From: Mark E. Shoulson (email@example.com)
Date: Thu Jun 10 2004 - 10:07:34 CDT
Peter Constable wrote:
>>From: firstname.lastname@example.org [mailto:email@example.com]
>>Behalf Of John Cowan
>> [T]he Unicode Standard does not encode idiosyncratic,
>> personal, novel, or private use characters [...].
>What about Bell's Visible Speech? (I'm sure I've seen it discussed here
>on on qalam, but I've no recollection what might have been said.) I
>don't know what Bell might have published, but they were also used by
>Sweet, Henry. 1906. A primer of phonetics. 3rd edn., revised. Oxford:
>Would you consider these too idiosyncratic?
I hope not. IMO Visible Speech *definitely* deserves encoding in Plane
1. Bell used it some, and I have several articles by Sweet in which he
used it, and I even managed to find an article by someone else using
Visible Speech. Everything is a novel invention once; the question is
whether it has a life (or at least a significance) beyond its inventor.

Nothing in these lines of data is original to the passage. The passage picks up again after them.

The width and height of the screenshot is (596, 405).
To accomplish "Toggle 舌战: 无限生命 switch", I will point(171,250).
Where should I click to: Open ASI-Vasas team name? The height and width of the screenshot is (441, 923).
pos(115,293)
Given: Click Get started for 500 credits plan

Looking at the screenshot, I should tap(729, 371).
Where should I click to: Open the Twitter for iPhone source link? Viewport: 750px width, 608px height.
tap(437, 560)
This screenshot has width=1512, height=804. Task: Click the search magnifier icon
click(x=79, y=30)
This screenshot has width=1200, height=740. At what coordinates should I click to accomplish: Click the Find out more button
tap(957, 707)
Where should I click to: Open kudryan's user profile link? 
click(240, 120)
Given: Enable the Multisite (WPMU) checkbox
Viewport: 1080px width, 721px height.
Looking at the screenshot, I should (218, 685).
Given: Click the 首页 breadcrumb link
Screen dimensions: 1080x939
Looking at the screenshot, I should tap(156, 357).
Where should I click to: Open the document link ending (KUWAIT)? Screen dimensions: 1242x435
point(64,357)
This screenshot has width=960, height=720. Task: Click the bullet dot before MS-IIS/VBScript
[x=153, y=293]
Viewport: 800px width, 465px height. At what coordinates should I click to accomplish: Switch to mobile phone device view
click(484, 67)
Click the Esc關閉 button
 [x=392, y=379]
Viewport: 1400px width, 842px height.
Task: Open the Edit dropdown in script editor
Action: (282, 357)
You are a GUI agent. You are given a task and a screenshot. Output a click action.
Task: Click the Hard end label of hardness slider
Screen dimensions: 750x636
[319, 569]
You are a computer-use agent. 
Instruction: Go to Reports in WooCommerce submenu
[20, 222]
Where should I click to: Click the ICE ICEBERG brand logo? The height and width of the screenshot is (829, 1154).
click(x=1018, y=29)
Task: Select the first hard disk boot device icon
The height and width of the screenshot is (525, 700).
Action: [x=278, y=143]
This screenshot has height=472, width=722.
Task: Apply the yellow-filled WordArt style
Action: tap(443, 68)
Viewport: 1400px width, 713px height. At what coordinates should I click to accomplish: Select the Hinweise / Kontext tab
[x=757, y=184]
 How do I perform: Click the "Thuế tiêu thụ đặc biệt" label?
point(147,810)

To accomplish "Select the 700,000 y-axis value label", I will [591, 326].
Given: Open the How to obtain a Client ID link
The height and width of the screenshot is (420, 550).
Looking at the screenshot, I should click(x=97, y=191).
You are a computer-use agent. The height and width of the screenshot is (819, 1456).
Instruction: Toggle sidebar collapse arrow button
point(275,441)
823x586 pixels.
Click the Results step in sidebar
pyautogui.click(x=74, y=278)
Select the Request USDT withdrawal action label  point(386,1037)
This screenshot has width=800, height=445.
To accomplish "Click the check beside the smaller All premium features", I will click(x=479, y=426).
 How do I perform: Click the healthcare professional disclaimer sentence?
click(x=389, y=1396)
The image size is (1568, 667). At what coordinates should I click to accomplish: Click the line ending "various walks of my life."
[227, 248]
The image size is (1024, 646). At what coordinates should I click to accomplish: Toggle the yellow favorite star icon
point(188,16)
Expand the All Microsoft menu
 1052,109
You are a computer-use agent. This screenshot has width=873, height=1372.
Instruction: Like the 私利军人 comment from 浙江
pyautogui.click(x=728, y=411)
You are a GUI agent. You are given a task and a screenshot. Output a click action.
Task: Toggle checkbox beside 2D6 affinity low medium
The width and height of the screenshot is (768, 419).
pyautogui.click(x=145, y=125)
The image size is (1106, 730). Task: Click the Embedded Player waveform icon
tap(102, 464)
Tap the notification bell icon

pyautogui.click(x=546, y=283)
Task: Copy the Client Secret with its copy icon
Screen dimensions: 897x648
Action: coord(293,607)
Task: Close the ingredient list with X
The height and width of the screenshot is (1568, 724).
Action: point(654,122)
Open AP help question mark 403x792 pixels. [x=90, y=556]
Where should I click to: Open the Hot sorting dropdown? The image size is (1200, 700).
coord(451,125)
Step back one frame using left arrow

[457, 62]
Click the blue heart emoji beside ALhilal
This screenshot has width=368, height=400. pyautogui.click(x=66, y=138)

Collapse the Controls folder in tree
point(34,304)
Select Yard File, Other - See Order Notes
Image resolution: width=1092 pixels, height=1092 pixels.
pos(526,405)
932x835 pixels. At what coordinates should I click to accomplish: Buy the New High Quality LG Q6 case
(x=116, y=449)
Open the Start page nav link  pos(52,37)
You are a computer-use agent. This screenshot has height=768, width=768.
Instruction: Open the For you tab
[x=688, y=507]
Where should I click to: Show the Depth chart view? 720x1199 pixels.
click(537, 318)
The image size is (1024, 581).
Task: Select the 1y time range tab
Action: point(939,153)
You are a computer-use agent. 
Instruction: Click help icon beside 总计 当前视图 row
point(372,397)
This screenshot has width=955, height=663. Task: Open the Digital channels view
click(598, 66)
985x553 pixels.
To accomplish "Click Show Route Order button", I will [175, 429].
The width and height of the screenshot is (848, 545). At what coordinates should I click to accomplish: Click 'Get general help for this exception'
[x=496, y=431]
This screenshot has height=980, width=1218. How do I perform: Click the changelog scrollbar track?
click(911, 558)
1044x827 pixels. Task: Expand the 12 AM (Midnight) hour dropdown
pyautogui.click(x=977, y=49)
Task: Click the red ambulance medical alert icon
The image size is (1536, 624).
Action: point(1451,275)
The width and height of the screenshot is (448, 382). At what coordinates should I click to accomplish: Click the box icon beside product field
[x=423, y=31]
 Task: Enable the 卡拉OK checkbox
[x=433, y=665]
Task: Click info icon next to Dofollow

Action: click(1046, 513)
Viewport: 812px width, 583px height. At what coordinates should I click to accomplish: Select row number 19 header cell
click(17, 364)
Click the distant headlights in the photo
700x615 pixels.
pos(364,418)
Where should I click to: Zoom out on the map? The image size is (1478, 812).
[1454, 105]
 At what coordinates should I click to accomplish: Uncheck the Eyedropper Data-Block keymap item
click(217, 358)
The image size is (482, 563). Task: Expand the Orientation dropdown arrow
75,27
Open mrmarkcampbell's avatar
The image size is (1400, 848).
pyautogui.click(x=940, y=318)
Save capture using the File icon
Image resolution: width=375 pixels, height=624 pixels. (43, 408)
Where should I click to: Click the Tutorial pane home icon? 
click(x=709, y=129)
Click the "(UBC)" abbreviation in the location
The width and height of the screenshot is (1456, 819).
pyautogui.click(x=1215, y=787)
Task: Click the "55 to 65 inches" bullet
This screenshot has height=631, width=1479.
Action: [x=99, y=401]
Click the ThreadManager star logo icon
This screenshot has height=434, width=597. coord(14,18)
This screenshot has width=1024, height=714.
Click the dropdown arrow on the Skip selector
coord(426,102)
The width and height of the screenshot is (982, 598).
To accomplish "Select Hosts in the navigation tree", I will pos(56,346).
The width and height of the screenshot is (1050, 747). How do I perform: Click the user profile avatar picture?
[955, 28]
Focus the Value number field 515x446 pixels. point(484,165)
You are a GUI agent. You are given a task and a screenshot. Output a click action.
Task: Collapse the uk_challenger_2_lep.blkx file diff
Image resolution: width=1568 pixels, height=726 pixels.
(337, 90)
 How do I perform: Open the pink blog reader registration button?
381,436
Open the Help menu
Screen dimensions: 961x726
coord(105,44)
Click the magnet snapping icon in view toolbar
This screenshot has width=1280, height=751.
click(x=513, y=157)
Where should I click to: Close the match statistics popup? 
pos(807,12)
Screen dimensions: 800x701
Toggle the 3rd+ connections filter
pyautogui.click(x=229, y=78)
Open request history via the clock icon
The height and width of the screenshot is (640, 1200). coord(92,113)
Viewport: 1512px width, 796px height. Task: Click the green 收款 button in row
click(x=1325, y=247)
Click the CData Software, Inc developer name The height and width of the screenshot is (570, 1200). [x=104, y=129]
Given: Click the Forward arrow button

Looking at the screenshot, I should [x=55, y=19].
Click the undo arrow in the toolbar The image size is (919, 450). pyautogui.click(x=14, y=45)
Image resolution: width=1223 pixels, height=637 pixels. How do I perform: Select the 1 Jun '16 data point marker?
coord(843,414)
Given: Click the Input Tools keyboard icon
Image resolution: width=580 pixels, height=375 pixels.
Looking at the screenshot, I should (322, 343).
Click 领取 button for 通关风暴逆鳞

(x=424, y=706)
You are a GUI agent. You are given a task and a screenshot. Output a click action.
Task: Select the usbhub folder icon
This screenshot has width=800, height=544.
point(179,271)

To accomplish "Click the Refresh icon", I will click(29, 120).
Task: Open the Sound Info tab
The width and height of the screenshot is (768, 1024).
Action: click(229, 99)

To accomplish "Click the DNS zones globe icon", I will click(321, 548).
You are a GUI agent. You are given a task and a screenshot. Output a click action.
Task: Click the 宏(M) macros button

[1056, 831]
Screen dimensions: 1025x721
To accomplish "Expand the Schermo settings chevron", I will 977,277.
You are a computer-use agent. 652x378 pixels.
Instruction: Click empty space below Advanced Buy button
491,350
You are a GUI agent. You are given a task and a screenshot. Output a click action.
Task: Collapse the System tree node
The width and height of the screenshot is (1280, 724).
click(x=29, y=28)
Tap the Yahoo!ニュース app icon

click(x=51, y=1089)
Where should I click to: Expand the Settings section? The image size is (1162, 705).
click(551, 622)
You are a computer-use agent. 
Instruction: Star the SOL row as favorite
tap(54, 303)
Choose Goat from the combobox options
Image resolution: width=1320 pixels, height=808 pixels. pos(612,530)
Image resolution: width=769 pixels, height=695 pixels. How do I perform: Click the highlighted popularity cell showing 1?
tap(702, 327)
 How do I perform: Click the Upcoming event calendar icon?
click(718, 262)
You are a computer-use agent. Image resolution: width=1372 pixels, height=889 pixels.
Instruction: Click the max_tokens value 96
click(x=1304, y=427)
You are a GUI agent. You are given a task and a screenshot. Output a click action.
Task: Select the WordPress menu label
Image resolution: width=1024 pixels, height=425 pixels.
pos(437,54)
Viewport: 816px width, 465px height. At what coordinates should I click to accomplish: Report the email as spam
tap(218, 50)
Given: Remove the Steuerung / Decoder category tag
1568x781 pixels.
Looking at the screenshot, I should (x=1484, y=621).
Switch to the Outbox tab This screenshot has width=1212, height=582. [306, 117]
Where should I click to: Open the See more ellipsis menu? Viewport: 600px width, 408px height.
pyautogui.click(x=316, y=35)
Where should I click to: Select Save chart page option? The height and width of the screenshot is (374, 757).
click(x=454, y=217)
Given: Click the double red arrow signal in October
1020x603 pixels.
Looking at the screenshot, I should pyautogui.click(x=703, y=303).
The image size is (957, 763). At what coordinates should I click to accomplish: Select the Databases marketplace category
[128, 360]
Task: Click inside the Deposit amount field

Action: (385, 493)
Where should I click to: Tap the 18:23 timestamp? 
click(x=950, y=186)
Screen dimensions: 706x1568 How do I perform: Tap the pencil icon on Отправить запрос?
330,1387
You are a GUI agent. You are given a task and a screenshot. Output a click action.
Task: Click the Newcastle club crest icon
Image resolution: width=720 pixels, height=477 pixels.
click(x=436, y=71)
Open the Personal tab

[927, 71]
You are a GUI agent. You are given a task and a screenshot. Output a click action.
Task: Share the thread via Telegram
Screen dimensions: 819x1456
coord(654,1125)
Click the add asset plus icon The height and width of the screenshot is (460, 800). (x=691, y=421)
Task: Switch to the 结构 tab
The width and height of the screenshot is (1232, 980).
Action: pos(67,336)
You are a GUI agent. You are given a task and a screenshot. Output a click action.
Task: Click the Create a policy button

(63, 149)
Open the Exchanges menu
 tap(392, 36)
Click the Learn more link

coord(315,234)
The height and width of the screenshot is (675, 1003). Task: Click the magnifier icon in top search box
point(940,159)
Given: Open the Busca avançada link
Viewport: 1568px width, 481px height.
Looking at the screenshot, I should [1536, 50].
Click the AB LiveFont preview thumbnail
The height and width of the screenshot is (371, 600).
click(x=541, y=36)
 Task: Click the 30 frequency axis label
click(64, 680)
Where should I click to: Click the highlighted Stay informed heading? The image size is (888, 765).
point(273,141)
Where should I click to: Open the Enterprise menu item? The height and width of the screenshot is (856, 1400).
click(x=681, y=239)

(cf. Shavian, which probably was used not more than, and likely less
than, Visible Speech). In fact, in the movie of My Fair Lady, Visible
Speech is, in fact, well, visible in Henry Higgins' notebook.
I have a font (my own), and proposal for VS is languishing on my hard
drive; it should someday be finished up and submitted.
(owner of visiblespeech.info, which someday, I hope, will actually have
useful VS information on it)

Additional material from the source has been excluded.